Records shown.
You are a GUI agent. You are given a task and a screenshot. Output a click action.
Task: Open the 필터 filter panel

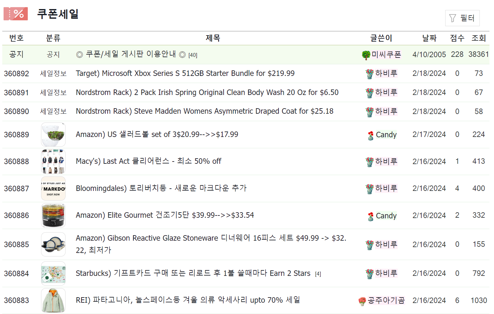462,18
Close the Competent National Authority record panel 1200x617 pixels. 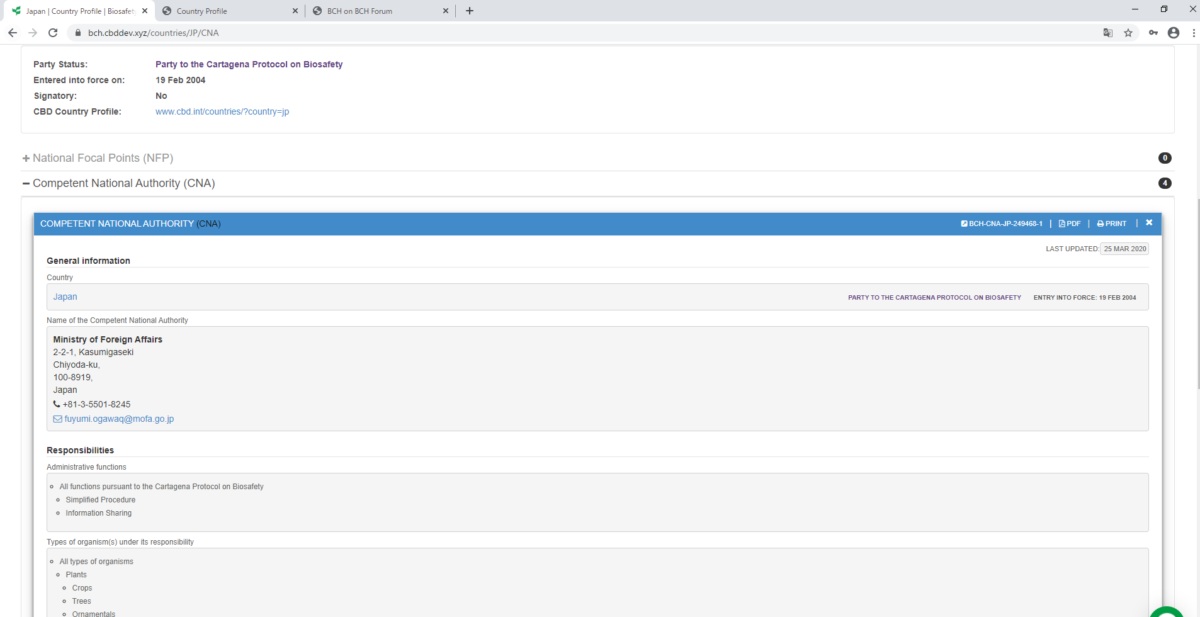coord(1149,223)
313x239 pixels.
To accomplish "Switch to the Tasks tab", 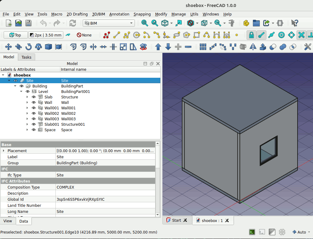I will 26,57.
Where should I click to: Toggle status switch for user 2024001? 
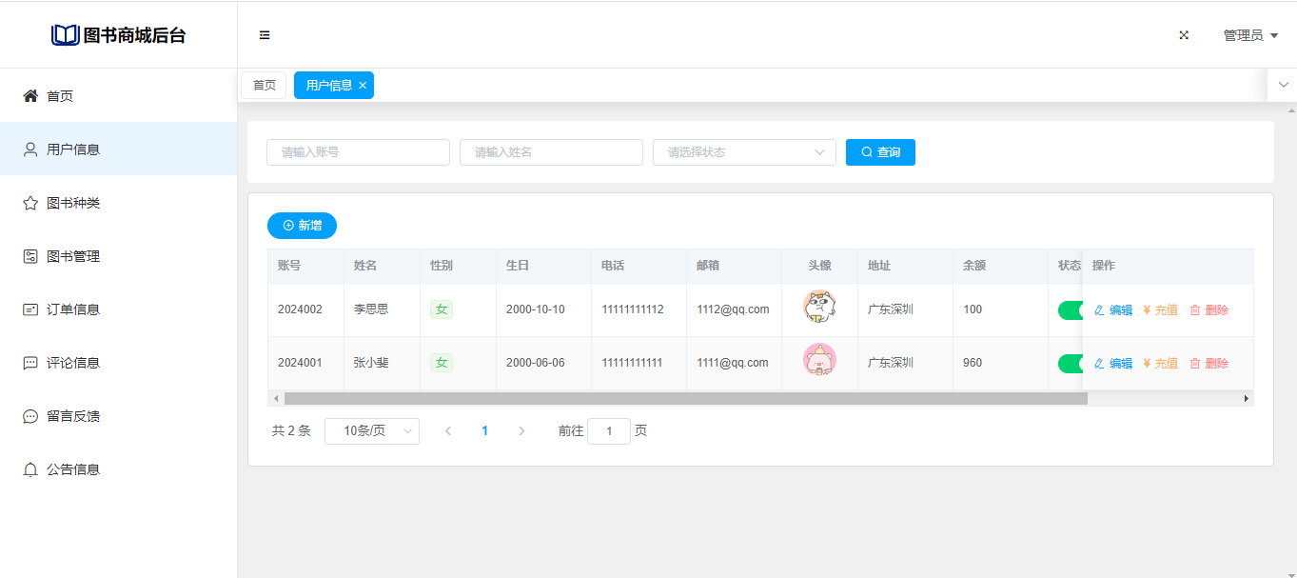click(1071, 364)

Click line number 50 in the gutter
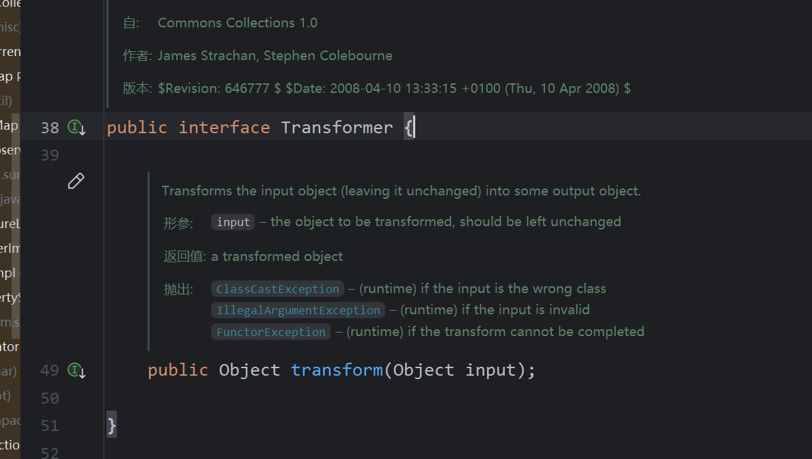click(x=50, y=398)
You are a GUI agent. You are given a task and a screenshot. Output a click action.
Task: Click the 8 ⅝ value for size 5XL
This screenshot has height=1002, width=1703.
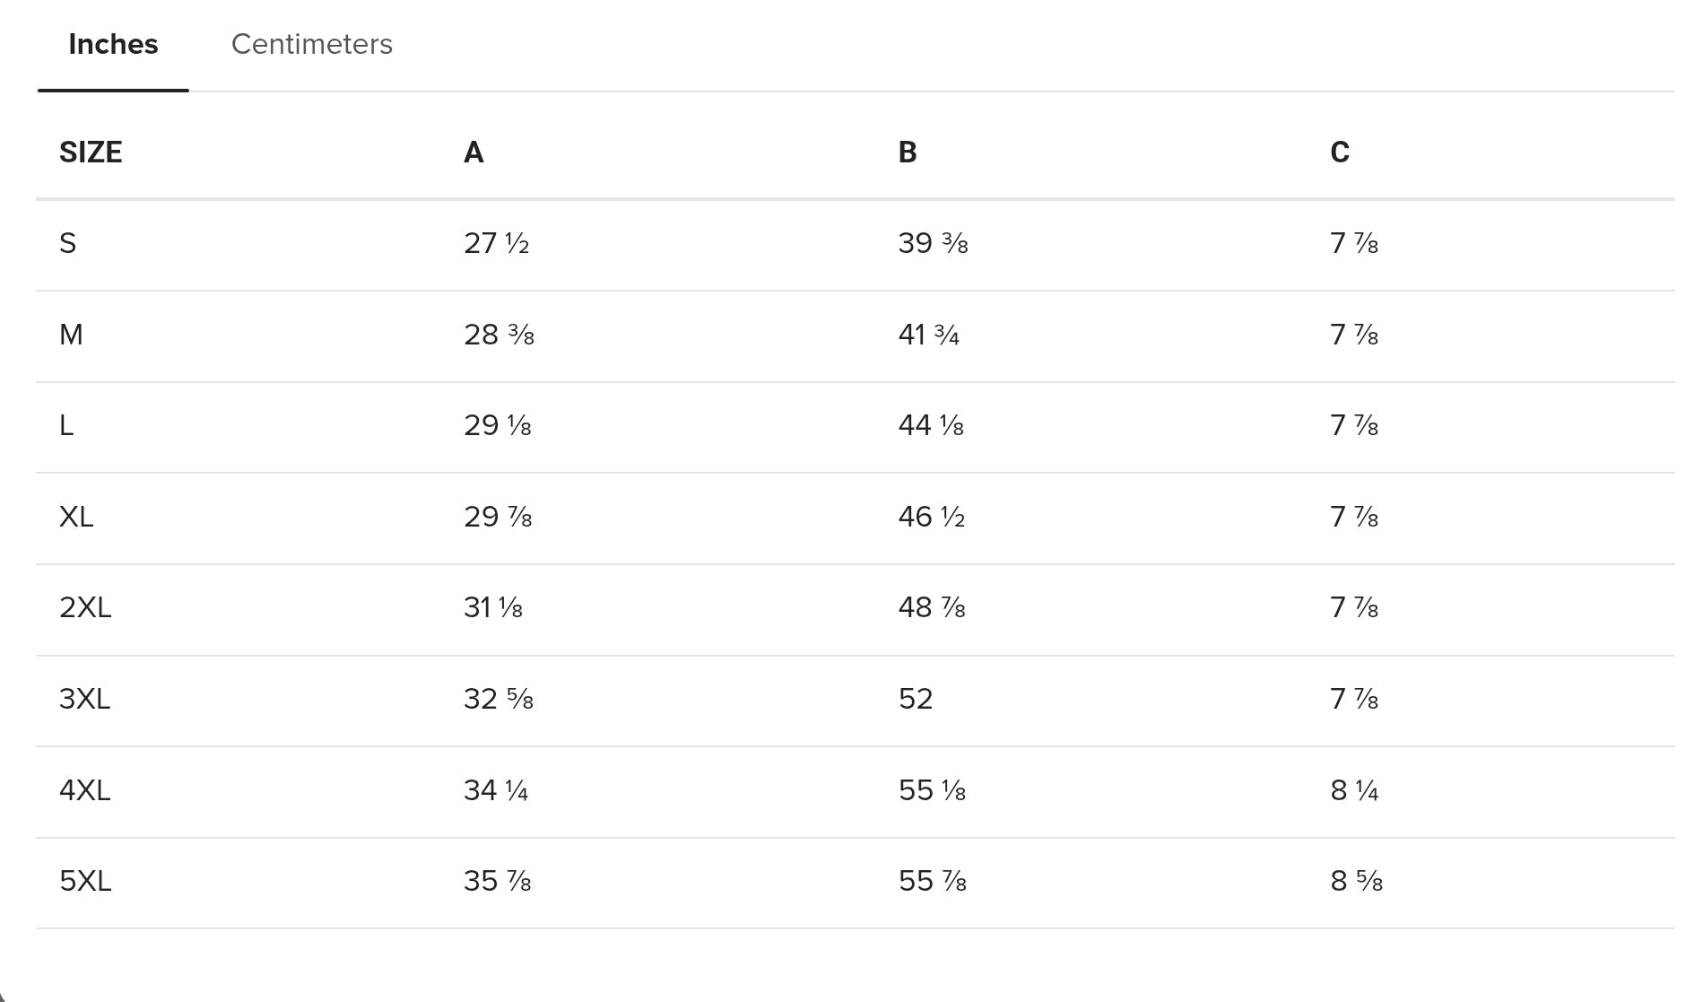(x=1356, y=881)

Directions.
From the line that holds "Task: Click the 8 ⅝ value for size 5XL" to the last line of the records, please copy each line exactly and nothing else. Pictures stay out.

Written answer.
Task: Click the 8 ⅝ value for size 5XL
This screenshot has height=1002, width=1703.
(x=1356, y=881)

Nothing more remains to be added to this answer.